Serving large(-ish) documents and directories via public web gateways

I have uploaded documents from UCSF’s AIDS History Project into IPFS. While I want to preserve/share the documents via IPFS, I also want people who don’t use/have IPFS to be able to access them.

The root directory CID is bafybeiclo7qonqfxpivkax64oohm7zp6qexe7wa3ggyjxkm7hjyioiu6w4 and people can browse it just fine at (for example) https://bafybeiclo7qonqfxpivkax64oohm7zp6qexe7wa3ggyjxkm7hjyioiu6w4.ipfs.dweb.link/.

However, the directory “NoMoreSilence_Documents” has over 11K files in it. So browsing to it at doesn’t always work so well, but sometimes works just fine.

Then, in that directory, there are large PDFs, and it’s super-spotty. For example https://ipfs.io/ipfs/bafybeiclo7qonqfxpivkax64oohm7zp6qexe7wa3ggyjxkm7hjyioiu6w4/NoMoreSilence_Documents/GLC45_001_002.pdf is a 300Mb PDF that seems to take a while before getting a 504 Gateway Timeout. (And if that one works for you, pick one or two other ones and it will likely fail.)
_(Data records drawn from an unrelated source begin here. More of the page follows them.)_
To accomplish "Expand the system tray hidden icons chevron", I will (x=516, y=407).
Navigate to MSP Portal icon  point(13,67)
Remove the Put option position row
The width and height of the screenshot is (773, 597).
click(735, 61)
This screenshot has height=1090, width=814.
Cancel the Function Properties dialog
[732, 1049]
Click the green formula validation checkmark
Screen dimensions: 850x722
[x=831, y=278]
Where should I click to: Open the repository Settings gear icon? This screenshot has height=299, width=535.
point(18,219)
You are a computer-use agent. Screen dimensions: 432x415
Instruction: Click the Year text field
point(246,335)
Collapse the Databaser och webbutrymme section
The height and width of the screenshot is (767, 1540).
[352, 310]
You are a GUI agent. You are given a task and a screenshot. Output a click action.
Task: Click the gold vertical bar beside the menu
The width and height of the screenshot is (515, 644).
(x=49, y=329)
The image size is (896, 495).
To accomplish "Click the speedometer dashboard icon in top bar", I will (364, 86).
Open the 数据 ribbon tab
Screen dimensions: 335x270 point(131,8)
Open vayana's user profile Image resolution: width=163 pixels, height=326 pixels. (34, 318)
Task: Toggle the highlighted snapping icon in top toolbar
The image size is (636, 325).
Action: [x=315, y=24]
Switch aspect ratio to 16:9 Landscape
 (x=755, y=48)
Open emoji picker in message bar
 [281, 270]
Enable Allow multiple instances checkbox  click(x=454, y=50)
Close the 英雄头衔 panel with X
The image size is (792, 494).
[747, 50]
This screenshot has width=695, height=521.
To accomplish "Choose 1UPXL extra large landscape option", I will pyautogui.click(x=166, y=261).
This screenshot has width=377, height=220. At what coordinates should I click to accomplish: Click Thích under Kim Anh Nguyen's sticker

It’s not clear to me how to address this, or if I’m just Doing It Wrong, or what. Thoughts I’ve had:

  • Try to get a cluster set up and ask people to join it
  • Mess around with trickle vs. balanced
  • Use ipfs tar add to upload a single tar file that people can download instead of browsing the collection (will that even work with the public web gateway?)
  • Let people know about the collection and hope one of them figures it out or just having more people using it/sharing it magically fixes it
  • Don’t use IPFS for this and/or try again in a year
  • Put my IPFS node on a fast server/network somewhere instead of on my laptop on my home WiFi
  • Ask in this forum to see if anyone has suggestions for things to try or ways to better troubleshoot what the problem is

The main thing is that big archives require big resources and can’t always rely on the public gateways.

1 Like

I don’t know why I didn’t think of this before, but I don’t have to preserve the directory structure as it is, so one thing that might be good to do is to break that big directory up into 8 or 10 smaller directories. (Unless that doesn’t actually fix anything because a directory’s contents is not just it’s immediate contents but all the subdirectories and their contents as well?)

Or you can just enable sharding and let that happen transparently

1 Like